Participate in a summer teacher training course sponsored by the Galileo Teacher Training Program in the Canary Islands, home to some of the most technologically-advanced telescopes in the Northern Hemisphere, to gain knowledge about teaching astronomy and show students how data from telescopes can provide information about the composition of space and the origin of the universe.
I was able to see and explore some of the greatest telescopes in the world through my fellowship experience. In addition, I've been trained on several software programs that will allow my students to take images of astronomical objects. As a result of taking the course, I have access to 30 hours of observation time for imaging astronomical objects. In addition, I've made great contacts that can help support me in the evolution of my high school's astronomy curriculum.
I see myself being able to take more risks and try new things with my astronomy class. So far, I've purchased an app (Night Cap) for astrophotography that can be done on my smartphone. I also purchased a few tripods for my students to be able to try to take images on their phones at home. With unspent funds, I've purchased binoculars (recommended by a fellow peer in the course) so that my students can try to identify and locate astronomical objects.

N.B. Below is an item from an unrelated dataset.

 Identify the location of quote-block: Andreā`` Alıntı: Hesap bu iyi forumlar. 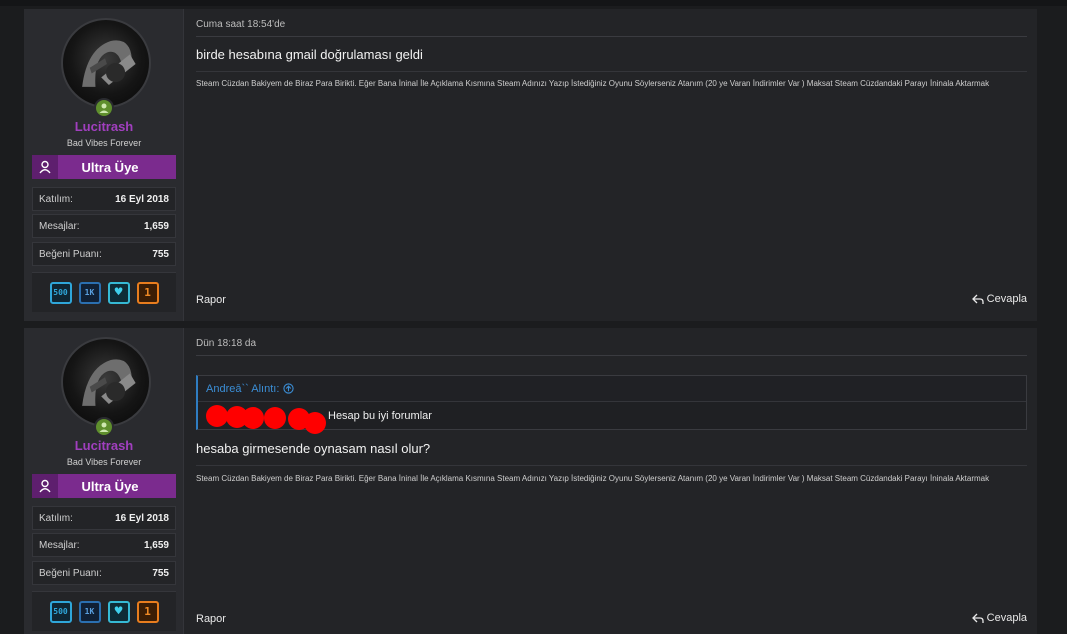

I rented a car for the trip because it was a long commute from the hotel to the university. I didn't realize that the driving would be so difficult. There are traffic circles all over the island! Driving turned out to be more stressful than planned. I was surprised when discussing our lives as teachers in various countries. All of the other teachers asked me if I was afraid to teach in the United States because we have so many school shootings. I was unaware of that global perspective.
My students will be able to learn differently by utilizing the educational observation time available from my participation in the course. In addition, I will be able to discuss future careers as astrophysicists with students and the possibility that they could study at the Institute of Astrophysics in the Canary Islands.
My students will be able to use the binoculars that I purchased with unspent funds to view the night sky at home. In addition, I am planning monthly star parties for my students to be able to view the night sky with telescopes. Finally, I am hoping that my students will be able to analyze their own astronomical images via the robotic telescope access. I was trained on 2 different software platforms and the IT department is in the process of approving them for installation on computers.
By participating in this course, I've gained confidence in my knowledge in the field of astronomy and its application in our every day lives. I have recently joined a nonprofit organization (Stars to STEM) in my community that is trying to restore the planetarium at our high school since the project was removed due to its heavy metal content. In addition, I have become a co-advisor for our high school astronomy club and I believe that I am able to really contribute to these groups.
On a macro-level, this opportunity was transformative because it has a beautiful ripple effect. I can appreciate what it is like to be a student, with questions and curiosity about topics. I know what it is like to feel unsure of myself and can respect my students learning new material with me. In addition, I can inspire my colleagues to dream up a learning adventure and watch it come to life.
Students benefit from this type of learning because it's a first hand experience for their teachers. When I first surveyed my students this year on what they like to have in a teacher, they said enthusiasm about their subject. By traveling and seeing the vastness of the telescopes and the collaboration by so many scientistists from so many countries, I was so inspired to talk about the universe and objects within it. I can tell my students that careful writing can award them opportunities.
The fellowship has changed my personal perspective because I've come to realize how large the field of astrophysics is and that so many countries collaborate on these projects that involve observing the origin of the universe and objects within it. It is interesting to discuss the culture of the people where I visited and relay how humbling it is to be the only American in a class.